WHAT THE EXERCISE ASKS: What you write should match, word for word, the lines from the one containing "Where should I click to: Select" through the end of the data, with no pictures.

Saved data entries:
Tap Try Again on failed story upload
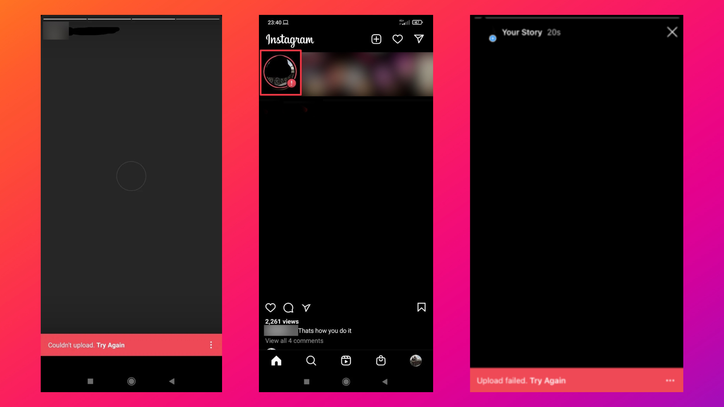This screenshot has width=724, height=407. [x=548, y=381]
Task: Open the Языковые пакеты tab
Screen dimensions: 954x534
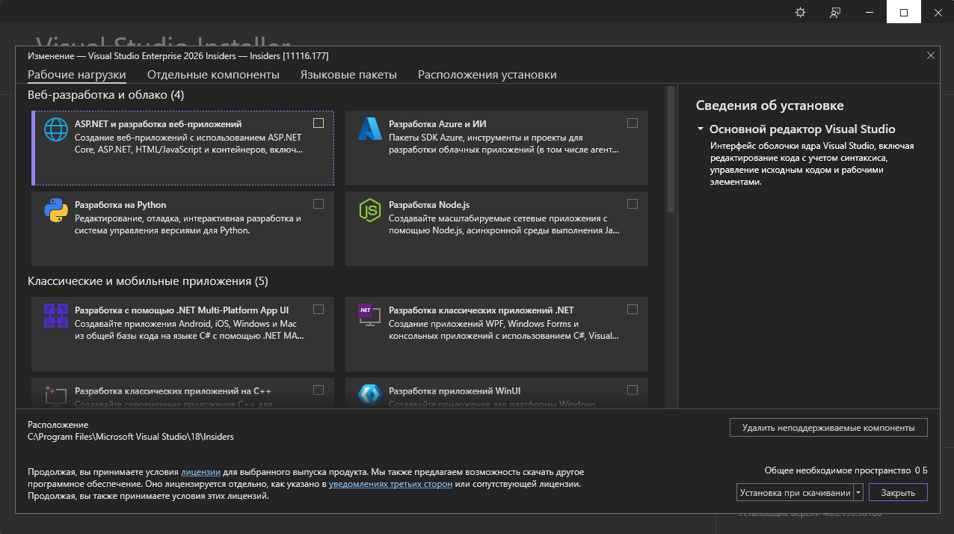Action: pyautogui.click(x=348, y=75)
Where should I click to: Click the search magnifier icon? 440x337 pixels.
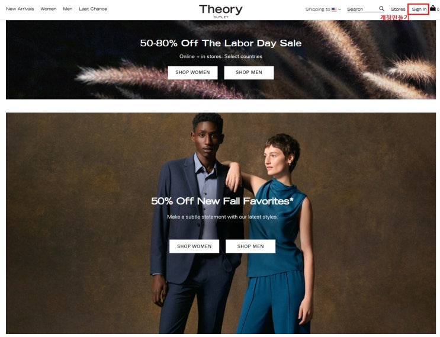click(x=381, y=9)
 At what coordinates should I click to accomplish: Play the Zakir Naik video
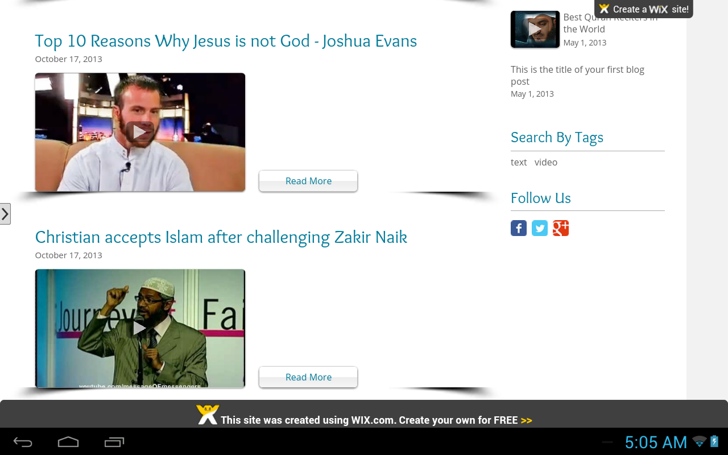[140, 328]

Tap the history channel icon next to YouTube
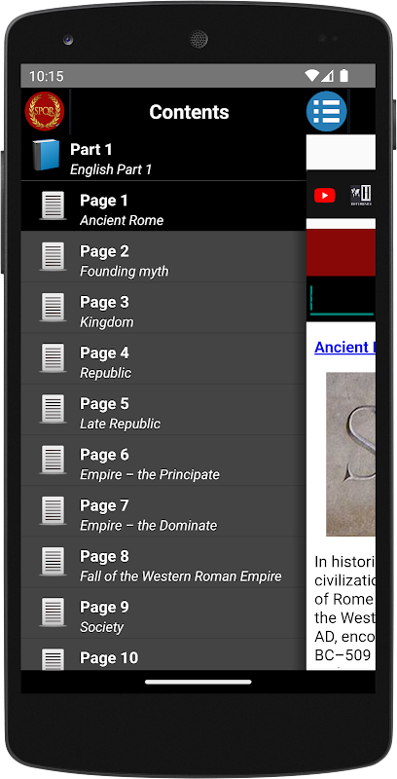point(361,196)
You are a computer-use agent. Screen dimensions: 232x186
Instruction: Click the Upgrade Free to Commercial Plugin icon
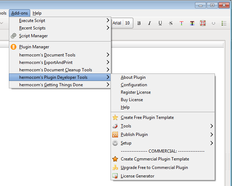(115, 168)
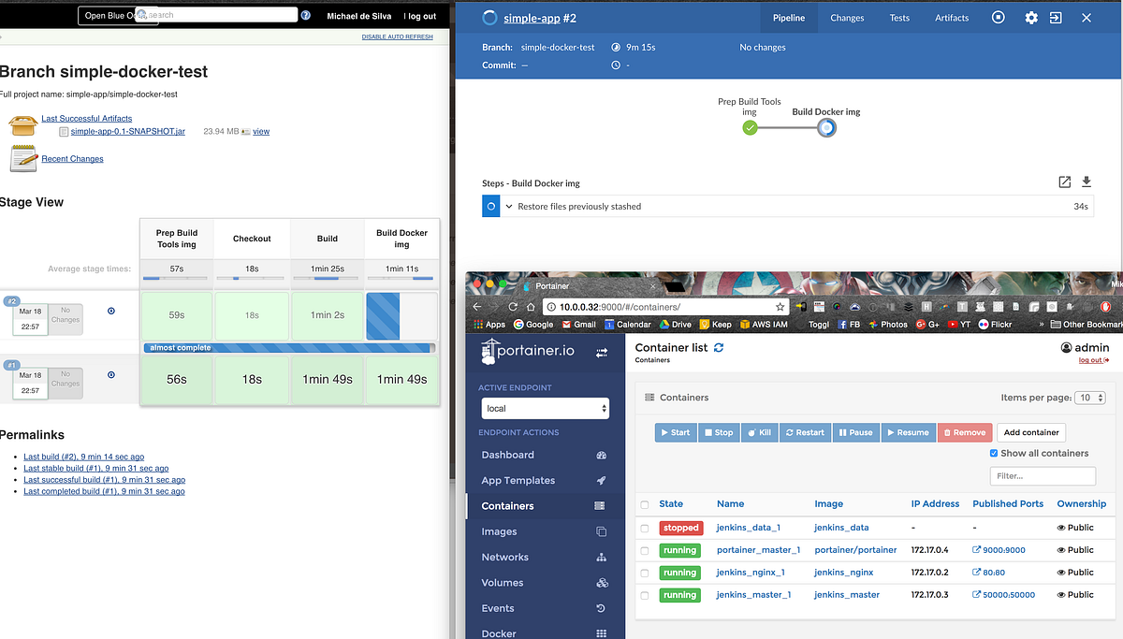The width and height of the screenshot is (1123, 639).
Task: Switch to the Artifacts tab
Action: [x=952, y=17]
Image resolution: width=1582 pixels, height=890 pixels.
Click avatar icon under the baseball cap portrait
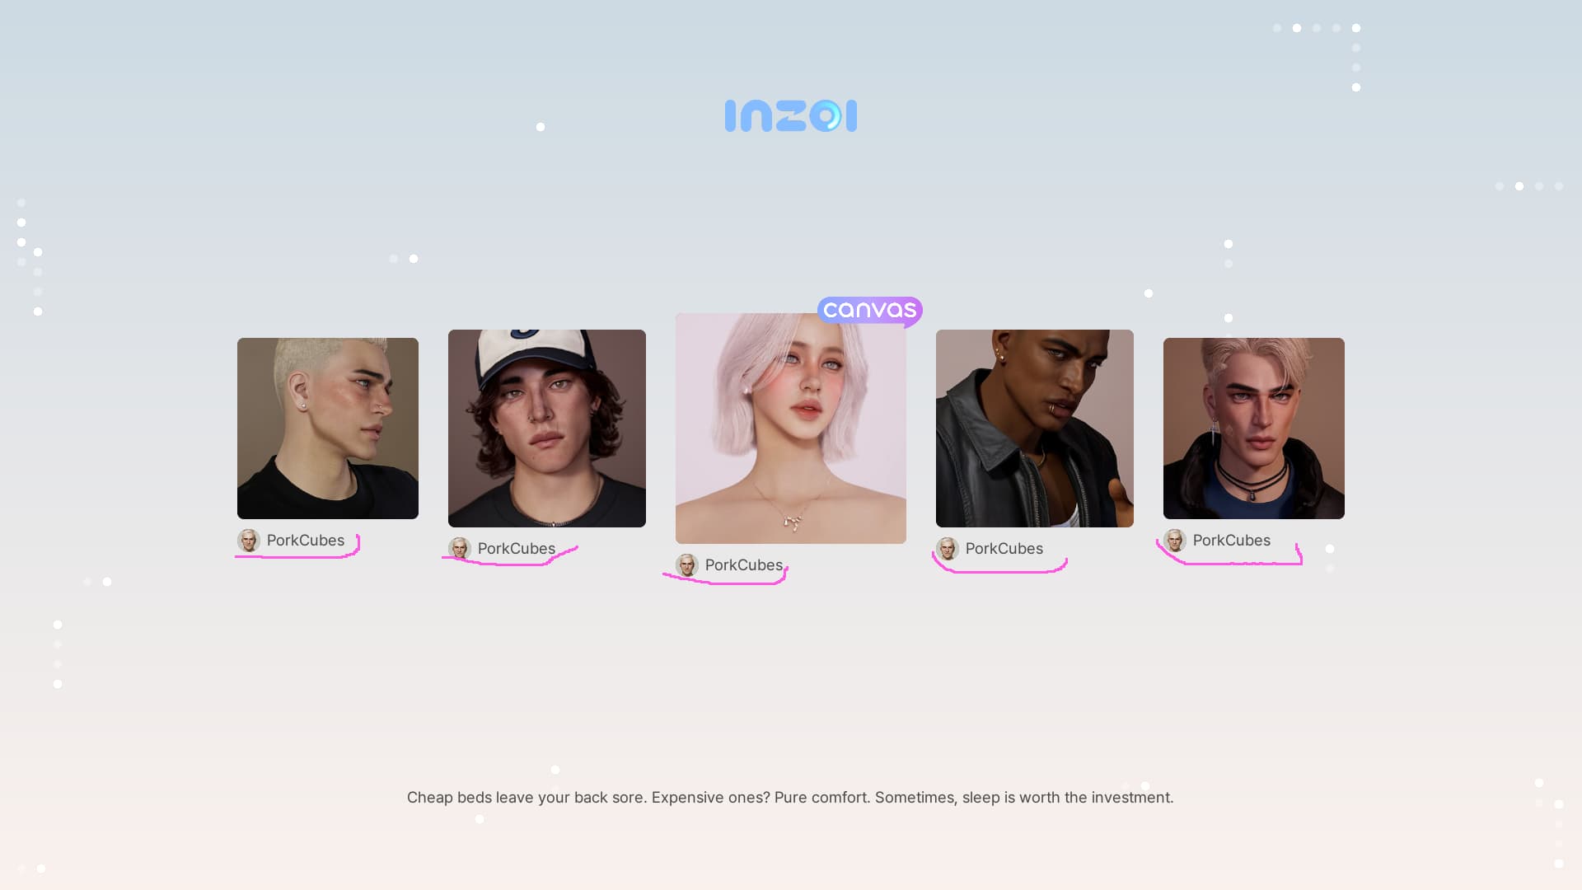(460, 549)
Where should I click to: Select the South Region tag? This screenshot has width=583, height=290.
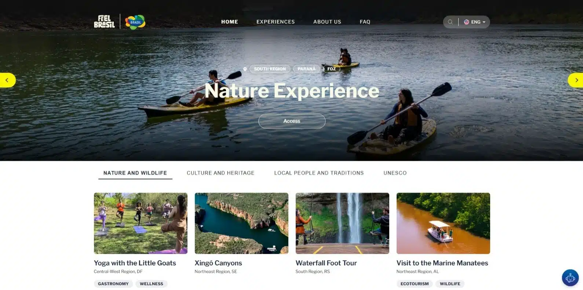270,69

WRITTEN RESPONSE:
Where should I click to: Select the South Region tag? This screenshot has width=583, height=290.
270,69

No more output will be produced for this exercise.